[Begin PROVIDED INFORMATION]

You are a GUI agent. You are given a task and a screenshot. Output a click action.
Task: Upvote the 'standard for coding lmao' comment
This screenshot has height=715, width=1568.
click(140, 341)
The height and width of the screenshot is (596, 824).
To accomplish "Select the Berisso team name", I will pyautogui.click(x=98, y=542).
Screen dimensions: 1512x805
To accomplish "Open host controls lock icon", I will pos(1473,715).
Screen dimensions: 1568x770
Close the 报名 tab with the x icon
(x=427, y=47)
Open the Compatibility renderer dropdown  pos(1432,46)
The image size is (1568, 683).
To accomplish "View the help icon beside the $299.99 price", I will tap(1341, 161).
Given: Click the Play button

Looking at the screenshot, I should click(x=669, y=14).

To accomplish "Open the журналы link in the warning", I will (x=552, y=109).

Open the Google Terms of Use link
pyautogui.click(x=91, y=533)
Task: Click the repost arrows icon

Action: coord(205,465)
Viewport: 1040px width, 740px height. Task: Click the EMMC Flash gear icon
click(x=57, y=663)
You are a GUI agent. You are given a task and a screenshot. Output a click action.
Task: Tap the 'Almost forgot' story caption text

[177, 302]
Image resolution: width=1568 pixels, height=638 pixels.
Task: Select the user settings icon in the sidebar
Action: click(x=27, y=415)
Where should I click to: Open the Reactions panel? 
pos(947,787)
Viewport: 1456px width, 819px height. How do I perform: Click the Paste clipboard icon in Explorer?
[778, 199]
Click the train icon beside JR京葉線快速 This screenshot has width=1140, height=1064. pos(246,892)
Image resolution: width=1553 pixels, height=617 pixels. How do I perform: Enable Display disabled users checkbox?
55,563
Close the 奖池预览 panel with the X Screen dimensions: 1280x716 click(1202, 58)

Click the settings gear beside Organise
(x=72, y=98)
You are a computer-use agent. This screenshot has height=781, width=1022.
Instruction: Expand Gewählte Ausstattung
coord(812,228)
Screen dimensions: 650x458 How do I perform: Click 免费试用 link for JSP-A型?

[End PROVIDED INFORMATION]

PROBLEM STATEMENT >>
Copy out every line above word for word.

SOLUTION FOR THIS EXERCISE >>
You are a GUI agent. You are given a task and a screenshot. Output a click action.
Task: Upvote the 'standard for coding lmao' comment
This screenshot has height=715, width=1568.
click(140, 341)
The height and width of the screenshot is (596, 824).
To accomplish "Select the Berisso team name", I will pyautogui.click(x=98, y=542).
Screen dimensions: 1512x805
To accomplish "Open host controls lock icon", I will pos(1473,715).
Screen dimensions: 1568x770
Close the 报名 tab with the x icon
(x=427, y=47)
Open the Compatibility renderer dropdown  pos(1432,46)
The image size is (1568, 683).
To accomplish "View the help icon beside the $299.99 price", I will tap(1341, 161).
Given: Click the Play button

Looking at the screenshot, I should click(x=669, y=14).

To accomplish "Open the журналы link in the warning", I will (x=552, y=109).

Open the Google Terms of Use link
pyautogui.click(x=91, y=533)
Task: Click the repost arrows icon

Action: coord(205,465)
Viewport: 1040px width, 740px height. Task: Click the EMMC Flash gear icon
click(x=57, y=663)
You are a GUI agent. You are given a task and a screenshot. Output a click action.
Task: Tap the 'Almost forgot' story caption text

[177, 302]
Image resolution: width=1568 pixels, height=638 pixels.
Task: Select the user settings icon in the sidebar
Action: click(x=27, y=415)
Where should I click to: Open the Reactions panel? 
pos(947,787)
Viewport: 1456px width, 819px height. How do I perform: Click the Paste clipboard icon in Explorer?
[778, 199]
Click the train icon beside JR京葉線快速 This screenshot has width=1140, height=1064. pos(246,892)
Image resolution: width=1553 pixels, height=617 pixels. How do I perform: Enable Display disabled users checkbox?
55,563
Close the 奖池预览 panel with the X Screen dimensions: 1280x716 click(1202, 58)

Click the settings gear beside Organise
(x=72, y=98)
You are a computer-use agent. This screenshot has height=781, width=1022.
Instruction: Expand Gewählte Ausstattung
coord(812,228)
Screen dimensions: 650x458 How do I perform: Click 免费试用 link for JSP-A型?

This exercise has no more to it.